_Problem statement_
Reproduce all records verbatim.

^^^^^^^^^^^^^^^^

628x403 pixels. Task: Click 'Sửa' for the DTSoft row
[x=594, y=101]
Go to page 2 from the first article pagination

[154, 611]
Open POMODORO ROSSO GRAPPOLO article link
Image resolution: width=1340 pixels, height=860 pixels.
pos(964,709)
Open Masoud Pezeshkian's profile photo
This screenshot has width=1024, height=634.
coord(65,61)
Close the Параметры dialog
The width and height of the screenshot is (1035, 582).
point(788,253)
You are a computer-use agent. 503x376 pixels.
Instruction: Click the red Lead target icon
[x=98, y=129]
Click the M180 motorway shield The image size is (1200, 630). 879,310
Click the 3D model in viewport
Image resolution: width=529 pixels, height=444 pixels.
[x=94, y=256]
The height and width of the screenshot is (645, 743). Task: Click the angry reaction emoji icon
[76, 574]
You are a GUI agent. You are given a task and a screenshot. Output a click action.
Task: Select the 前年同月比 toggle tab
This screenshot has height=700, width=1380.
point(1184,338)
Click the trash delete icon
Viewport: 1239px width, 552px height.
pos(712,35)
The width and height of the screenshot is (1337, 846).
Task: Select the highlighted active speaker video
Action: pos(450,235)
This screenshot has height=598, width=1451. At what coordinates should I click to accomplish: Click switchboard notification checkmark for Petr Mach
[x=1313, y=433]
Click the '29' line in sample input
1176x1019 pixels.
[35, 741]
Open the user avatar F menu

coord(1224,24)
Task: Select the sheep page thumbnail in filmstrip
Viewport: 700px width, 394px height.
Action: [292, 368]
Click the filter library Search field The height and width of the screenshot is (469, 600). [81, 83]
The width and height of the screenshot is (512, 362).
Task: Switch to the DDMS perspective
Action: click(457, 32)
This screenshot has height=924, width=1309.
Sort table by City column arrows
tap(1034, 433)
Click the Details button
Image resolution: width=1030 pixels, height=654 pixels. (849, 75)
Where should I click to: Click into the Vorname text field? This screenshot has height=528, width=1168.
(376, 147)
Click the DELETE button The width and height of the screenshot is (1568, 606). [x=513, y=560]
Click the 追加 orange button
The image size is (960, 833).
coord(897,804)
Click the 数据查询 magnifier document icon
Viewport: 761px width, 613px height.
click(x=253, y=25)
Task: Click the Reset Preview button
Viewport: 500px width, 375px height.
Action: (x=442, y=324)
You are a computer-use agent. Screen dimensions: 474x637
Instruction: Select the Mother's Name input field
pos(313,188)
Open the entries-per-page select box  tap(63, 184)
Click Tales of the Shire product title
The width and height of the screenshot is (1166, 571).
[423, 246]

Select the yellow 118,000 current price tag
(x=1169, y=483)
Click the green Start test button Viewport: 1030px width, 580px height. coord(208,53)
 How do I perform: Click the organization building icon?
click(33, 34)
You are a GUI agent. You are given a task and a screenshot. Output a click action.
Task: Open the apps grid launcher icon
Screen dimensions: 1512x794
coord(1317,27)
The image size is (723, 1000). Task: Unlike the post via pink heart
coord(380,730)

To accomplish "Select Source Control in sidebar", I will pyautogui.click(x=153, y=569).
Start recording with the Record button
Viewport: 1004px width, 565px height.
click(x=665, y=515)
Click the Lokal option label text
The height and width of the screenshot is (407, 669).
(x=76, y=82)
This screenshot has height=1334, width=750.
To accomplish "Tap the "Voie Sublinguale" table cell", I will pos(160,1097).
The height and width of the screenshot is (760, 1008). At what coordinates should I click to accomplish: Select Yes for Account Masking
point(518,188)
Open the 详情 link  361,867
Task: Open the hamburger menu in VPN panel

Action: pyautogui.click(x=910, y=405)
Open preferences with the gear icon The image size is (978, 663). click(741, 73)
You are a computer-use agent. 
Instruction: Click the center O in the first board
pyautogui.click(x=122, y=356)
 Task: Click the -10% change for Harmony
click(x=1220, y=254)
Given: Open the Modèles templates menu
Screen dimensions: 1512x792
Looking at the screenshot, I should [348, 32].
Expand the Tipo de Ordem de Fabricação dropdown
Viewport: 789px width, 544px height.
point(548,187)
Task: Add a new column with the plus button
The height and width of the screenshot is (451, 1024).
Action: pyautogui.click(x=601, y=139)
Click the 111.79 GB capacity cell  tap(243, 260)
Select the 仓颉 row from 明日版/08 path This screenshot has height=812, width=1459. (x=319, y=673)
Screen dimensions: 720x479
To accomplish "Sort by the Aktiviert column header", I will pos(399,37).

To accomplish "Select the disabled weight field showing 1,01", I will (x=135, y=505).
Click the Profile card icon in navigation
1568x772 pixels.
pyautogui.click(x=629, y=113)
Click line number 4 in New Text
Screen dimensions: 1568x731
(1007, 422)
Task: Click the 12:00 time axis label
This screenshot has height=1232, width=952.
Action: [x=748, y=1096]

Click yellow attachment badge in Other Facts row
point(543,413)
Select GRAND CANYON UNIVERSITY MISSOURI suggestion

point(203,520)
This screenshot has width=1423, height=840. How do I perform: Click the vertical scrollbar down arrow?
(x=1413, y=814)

^^^^^^^^^^^^^^^^

_Written solution_
628x403 pixels. Task: Click 'Sửa' for the DTSoft row
[x=594, y=101]
Go to page 2 from the first article pagination

[154, 611]
Open POMODORO ROSSO GRAPPOLO article link
Image resolution: width=1340 pixels, height=860 pixels.
pos(964,709)
Open Masoud Pezeshkian's profile photo
This screenshot has width=1024, height=634.
coord(65,61)
Close the Параметры dialog
The width and height of the screenshot is (1035, 582).
point(788,253)
You are a computer-use agent. 503x376 pixels.
Instruction: Click the red Lead target icon
[x=98, y=129]
Click the M180 motorway shield The image size is (1200, 630). 879,310
Click the 3D model in viewport
Image resolution: width=529 pixels, height=444 pixels.
[x=94, y=256]
The height and width of the screenshot is (645, 743). Task: Click the angry reaction emoji icon
[76, 574]
You are a GUI agent. You are given a task and a screenshot. Output a click action.
Task: Select the 前年同月比 toggle tab
This screenshot has height=700, width=1380.
point(1184,338)
Click the trash delete icon
Viewport: 1239px width, 552px height.
pos(712,35)
The width and height of the screenshot is (1337, 846).
Task: Select the highlighted active speaker video
Action: pos(450,235)
This screenshot has height=598, width=1451. At what coordinates should I click to accomplish: Click switchboard notification checkmark for Petr Mach
[x=1313, y=433]
Click the '29' line in sample input
1176x1019 pixels.
[35, 741]
Open the user avatar F menu

coord(1224,24)
Task: Select the sheep page thumbnail in filmstrip
Viewport: 700px width, 394px height.
Action: [292, 368]
Click the filter library Search field The height and width of the screenshot is (469, 600). [81, 83]
The width and height of the screenshot is (512, 362).
Task: Switch to the DDMS perspective
Action: click(457, 32)
This screenshot has height=924, width=1309.
Sort table by City column arrows
tap(1034, 433)
Click the Details button
Image resolution: width=1030 pixels, height=654 pixels. (849, 75)
Where should I click to: Click into the Vorname text field? This screenshot has height=528, width=1168.
(376, 147)
Click the DELETE button The width and height of the screenshot is (1568, 606). [x=513, y=560]
Click the 追加 orange button
The image size is (960, 833).
coord(897,804)
Click the 数据查询 magnifier document icon
Viewport: 761px width, 613px height.
click(x=253, y=25)
Task: Click the Reset Preview button
Viewport: 500px width, 375px height.
Action: (x=442, y=324)
You are a computer-use agent. Screen dimensions: 474x637
Instruction: Select the Mother's Name input field
pos(313,188)
Open the entries-per-page select box  tap(63, 184)
Click Tales of the Shire product title
The width and height of the screenshot is (1166, 571).
[423, 246]

Select the yellow 118,000 current price tag
(x=1169, y=483)
Click the green Start test button Viewport: 1030px width, 580px height. coord(208,53)
 How do I perform: Click the organization building icon?
click(33, 34)
You are a GUI agent. You are given a task and a screenshot. Output a click action.
Task: Open the apps grid launcher icon
Screen dimensions: 1512x794
coord(1317,27)
The image size is (723, 1000). Task: Unlike the post via pink heart
coord(380,730)

To accomplish "Select Source Control in sidebar", I will pyautogui.click(x=153, y=569).
Start recording with the Record button
Viewport: 1004px width, 565px height.
click(x=665, y=515)
Click the Lokal option label text
The height and width of the screenshot is (407, 669).
(x=76, y=82)
This screenshot has height=1334, width=750.
To accomplish "Tap the "Voie Sublinguale" table cell", I will pos(160,1097).
The height and width of the screenshot is (760, 1008). At what coordinates should I click to accomplish: Select Yes for Account Masking
point(518,188)
Open the 详情 link  361,867
Task: Open the hamburger menu in VPN panel

Action: pyautogui.click(x=910, y=405)
Open preferences with the gear icon The image size is (978, 663). click(741, 73)
You are a computer-use agent. 
Instruction: Click the center O in the first board
pyautogui.click(x=122, y=356)
 Task: Click the -10% change for Harmony
click(x=1220, y=254)
Given: Open the Modèles templates menu
Screen dimensions: 1512x792
Looking at the screenshot, I should [348, 32].
Expand the Tipo de Ordem de Fabricação dropdown
Viewport: 789px width, 544px height.
point(548,187)
Task: Add a new column with the plus button
The height and width of the screenshot is (451, 1024).
Action: pyautogui.click(x=601, y=139)
Click the 111.79 GB capacity cell  tap(243, 260)
Select the 仓颉 row from 明日版/08 path This screenshot has height=812, width=1459. (x=319, y=673)
Screen dimensions: 720x479
To accomplish "Sort by the Aktiviert column header", I will pos(399,37).

To accomplish "Select the disabled weight field showing 1,01", I will (x=135, y=505).
Click the Profile card icon in navigation
1568x772 pixels.
pyautogui.click(x=629, y=113)
Click line number 4 in New Text
Screen dimensions: 1568x731
(1007, 422)
Task: Click the 12:00 time axis label
This screenshot has height=1232, width=952.
Action: [x=748, y=1096]

Click yellow attachment badge in Other Facts row
point(543,413)
Select GRAND CANYON UNIVERSITY MISSOURI suggestion

point(203,520)
This screenshot has width=1423, height=840. How do I perform: Click the vertical scrollbar down arrow?
(x=1413, y=814)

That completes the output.